Osteoarthritis (OA) is a non-inflammatory degenerative joint disease affecting all joint structures, e.g. cartilage, bone and synovium. Early prevention of cartilage damage following a traumatic joint injury can potentially reduce the severity of OA disease progression. Systemic treatment modalities for OA are limited by systemic side effects and inability to reach therapeutic levels in articular cartilage. Owing to the involvement of a single or a few articular joints, OA is a disease amenable to local drug delivery. When delivered intra- articularly, small molecules and large polymers alike are rapidly taken up by the circulation resulting in short joint residence time. Nanocarrier drug delivery technology offers the potential to improve drug retention and facilitate cartilage tissue diffusion and chondrocytes uptake following intra-articular administration. The objective of this R15 application is to evaluate liposomal and solid nanoparticle formulation with surface functionalities that improves cartilage tissue retention and cellular uptake. The long-term goal is to delineate the necessary attributes of nanoparticles that make them of translational value as carriers of OA disease- modifying therapies. The central hypothesis of this application is that a nanocarrier with peptide surface modifications that facilitates cellular uptake and cartilage binding will show an improvement in joint residence time and cellular uptake compared to a similar nanocarrier that lacks these surface modifications.

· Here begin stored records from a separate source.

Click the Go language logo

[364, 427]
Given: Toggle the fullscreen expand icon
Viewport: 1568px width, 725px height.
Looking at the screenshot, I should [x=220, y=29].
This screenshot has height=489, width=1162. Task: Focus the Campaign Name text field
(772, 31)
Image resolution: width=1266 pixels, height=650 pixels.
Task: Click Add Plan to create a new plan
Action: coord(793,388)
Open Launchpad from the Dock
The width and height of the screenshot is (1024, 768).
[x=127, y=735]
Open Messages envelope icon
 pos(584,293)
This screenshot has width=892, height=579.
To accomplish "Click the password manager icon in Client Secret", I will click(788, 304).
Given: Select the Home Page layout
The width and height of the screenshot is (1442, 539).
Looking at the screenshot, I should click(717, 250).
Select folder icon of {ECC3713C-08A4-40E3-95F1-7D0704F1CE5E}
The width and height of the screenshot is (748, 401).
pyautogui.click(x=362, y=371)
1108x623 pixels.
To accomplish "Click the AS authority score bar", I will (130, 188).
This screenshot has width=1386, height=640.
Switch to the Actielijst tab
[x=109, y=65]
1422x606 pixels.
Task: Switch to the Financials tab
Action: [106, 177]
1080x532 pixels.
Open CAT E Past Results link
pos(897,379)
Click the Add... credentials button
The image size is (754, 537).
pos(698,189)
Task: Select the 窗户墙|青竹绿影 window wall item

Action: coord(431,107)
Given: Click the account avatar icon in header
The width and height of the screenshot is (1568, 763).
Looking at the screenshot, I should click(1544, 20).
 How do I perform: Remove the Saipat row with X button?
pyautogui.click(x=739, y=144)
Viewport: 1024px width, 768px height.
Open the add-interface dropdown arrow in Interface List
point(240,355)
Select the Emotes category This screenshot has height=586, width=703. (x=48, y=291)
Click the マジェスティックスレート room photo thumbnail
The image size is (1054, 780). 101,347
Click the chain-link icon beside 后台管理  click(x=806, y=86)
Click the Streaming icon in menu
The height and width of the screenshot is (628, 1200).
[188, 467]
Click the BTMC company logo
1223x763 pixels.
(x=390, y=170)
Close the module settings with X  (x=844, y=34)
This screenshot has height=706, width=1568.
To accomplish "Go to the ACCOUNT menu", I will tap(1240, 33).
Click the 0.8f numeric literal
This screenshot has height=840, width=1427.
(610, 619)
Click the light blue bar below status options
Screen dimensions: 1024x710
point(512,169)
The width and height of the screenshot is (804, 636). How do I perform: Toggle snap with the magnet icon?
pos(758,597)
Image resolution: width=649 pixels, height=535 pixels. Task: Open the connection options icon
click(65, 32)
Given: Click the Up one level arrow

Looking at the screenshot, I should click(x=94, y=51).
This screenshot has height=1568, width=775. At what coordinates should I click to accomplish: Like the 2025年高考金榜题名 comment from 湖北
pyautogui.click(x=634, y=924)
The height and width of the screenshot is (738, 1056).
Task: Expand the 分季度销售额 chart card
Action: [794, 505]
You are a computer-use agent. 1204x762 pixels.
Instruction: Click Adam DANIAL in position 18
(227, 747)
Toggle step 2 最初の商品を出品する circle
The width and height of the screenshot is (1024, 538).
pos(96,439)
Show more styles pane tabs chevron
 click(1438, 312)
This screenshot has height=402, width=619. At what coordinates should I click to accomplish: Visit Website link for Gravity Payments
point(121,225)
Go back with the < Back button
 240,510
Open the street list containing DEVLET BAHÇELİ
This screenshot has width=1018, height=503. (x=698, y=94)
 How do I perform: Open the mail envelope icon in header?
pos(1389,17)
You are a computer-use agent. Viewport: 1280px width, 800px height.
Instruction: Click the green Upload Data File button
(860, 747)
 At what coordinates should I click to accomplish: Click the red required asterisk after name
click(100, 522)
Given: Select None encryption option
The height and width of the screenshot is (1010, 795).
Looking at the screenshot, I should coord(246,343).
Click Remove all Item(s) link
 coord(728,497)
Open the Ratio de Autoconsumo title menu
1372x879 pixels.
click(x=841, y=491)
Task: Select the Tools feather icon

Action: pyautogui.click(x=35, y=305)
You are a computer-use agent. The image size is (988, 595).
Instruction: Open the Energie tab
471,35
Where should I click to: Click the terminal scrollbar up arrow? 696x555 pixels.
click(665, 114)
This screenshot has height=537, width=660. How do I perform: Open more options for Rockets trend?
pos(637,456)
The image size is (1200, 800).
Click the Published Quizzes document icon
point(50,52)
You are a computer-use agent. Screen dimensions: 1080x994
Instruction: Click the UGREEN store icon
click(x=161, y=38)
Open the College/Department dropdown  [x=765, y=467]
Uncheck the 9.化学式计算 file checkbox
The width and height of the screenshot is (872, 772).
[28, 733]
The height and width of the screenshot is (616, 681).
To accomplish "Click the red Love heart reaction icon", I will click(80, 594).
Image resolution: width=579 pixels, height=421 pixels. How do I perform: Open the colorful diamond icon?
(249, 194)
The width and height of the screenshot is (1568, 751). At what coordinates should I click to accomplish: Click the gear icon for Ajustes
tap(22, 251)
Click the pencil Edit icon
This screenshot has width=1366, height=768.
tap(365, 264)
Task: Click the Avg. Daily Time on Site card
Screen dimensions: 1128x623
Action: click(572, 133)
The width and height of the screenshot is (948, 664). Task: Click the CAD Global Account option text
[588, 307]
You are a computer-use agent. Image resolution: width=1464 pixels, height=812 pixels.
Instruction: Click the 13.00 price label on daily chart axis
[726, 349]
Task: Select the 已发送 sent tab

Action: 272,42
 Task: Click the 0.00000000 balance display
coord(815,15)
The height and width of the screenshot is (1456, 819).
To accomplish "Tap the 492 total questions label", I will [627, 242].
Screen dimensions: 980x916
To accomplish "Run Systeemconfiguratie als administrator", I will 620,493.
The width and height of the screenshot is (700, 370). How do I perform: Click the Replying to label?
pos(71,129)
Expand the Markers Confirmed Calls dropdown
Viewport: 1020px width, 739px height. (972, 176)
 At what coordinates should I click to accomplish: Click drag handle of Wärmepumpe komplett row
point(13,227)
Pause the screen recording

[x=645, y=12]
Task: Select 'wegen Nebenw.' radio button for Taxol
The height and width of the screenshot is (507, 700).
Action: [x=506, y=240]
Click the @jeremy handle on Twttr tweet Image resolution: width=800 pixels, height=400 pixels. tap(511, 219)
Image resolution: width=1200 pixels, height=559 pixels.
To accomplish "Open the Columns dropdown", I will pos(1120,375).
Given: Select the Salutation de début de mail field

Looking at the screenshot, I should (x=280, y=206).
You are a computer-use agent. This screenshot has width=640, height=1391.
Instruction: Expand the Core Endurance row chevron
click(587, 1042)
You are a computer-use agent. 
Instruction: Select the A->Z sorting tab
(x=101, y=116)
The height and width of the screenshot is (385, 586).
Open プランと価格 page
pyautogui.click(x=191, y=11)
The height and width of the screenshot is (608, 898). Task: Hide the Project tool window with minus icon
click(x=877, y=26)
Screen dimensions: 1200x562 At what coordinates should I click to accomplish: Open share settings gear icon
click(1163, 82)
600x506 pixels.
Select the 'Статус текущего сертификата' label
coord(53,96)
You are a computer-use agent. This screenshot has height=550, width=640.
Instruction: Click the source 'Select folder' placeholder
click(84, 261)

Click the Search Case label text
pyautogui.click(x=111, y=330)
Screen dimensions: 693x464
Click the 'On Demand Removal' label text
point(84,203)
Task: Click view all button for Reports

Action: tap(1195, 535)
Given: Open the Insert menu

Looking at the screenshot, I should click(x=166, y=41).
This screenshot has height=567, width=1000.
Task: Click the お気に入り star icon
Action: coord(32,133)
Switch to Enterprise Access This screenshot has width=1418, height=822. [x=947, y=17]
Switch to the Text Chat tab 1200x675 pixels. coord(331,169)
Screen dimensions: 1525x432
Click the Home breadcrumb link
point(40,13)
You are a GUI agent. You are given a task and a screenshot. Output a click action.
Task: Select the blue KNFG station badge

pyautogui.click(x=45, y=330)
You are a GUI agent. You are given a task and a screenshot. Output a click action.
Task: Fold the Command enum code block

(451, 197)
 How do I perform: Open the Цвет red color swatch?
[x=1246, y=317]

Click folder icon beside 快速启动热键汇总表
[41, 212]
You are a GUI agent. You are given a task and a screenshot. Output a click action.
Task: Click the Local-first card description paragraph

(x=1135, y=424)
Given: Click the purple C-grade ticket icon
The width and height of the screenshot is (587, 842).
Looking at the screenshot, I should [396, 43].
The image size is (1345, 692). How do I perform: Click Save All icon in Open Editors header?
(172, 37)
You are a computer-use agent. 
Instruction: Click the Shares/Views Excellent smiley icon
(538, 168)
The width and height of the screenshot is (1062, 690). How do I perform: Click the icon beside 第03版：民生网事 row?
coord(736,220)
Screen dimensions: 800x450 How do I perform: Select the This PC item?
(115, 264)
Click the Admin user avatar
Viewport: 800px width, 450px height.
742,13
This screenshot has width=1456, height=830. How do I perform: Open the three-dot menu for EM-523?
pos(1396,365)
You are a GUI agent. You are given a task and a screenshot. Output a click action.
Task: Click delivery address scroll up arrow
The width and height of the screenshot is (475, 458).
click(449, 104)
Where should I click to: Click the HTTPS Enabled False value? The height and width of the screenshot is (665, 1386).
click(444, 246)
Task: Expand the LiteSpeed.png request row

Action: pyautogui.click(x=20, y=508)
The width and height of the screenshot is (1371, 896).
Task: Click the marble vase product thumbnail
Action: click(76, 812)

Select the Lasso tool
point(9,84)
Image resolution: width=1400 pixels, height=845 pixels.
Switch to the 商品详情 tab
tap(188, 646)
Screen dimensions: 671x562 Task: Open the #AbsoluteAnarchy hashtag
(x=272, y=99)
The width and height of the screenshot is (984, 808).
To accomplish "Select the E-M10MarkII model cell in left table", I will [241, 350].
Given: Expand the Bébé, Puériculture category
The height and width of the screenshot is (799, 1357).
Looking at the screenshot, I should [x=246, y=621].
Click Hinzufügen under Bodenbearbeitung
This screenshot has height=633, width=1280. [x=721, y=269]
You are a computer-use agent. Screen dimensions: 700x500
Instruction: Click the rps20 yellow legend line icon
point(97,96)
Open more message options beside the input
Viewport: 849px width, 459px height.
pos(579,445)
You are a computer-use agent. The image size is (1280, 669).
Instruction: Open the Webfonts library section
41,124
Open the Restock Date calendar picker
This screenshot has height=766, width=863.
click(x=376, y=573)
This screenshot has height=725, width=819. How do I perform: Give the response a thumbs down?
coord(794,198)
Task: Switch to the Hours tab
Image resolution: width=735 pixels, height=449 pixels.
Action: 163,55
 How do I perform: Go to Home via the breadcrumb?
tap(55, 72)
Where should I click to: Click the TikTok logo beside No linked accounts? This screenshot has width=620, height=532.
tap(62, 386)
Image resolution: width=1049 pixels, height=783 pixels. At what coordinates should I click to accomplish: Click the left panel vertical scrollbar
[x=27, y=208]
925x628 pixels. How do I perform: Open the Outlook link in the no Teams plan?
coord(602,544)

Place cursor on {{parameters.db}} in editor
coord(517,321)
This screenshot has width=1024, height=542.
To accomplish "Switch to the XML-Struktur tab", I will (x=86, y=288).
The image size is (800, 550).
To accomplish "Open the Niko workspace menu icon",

Three specific aims are used to test the central hypothesis as follows: 1) To evaluate cartilage retention, diffusion and chondrocytes uptake of cartilage-targeted nanoparticles using the bovine full-thickness articular cartilage plug model, 2) To evaluate cartilage retention and biodistribution of cartilage-targeted nanoparticle vehicle delivered intra-articularly in a rat model with or without ACL transection and 3) To evaluate the anti-apoptotic effect of Z- VAD-FMK, a pan-caspase inhibitor, loaded in a cartilage-targeted nanoparticle in an ACL transection rat model. The proposed work is innovative as it uses well-characterized models to identify cartilage-targeted nanocarriers with demonstrable enhanced cartilage retention and cellular uptake to accelerate the clinical development of candidate therapies via controlling joint tissue distribution and delivery. Expected outcomes are that we will successfully develop nanocarriers with surface modifications that result in enhanced cartilage tissue accumulation and joint residence time and can subsequently be utilized successfully to deliver an intra- cellular caspase inhibitor to provide disease-modifying anti-osteoarthritic effects.
The proposed research is relevant to public health due to the impact of traumatic joint injury and osteoarthritis on the population's health and quality of life and the value this research brings to developing pharmaceutical formulations that can be successfully utilized in treatment of osteoarthritis. The segment of population mostly impacted by this research is patients with an ACL injury and patients with early osteoarthritis. The potential impact is major as it explores the potential for pharmaceutical nanocarriers loaded with OA treatments to enhance the beneficial effects of the treatments while minimizing the risk of systemic adverse effects.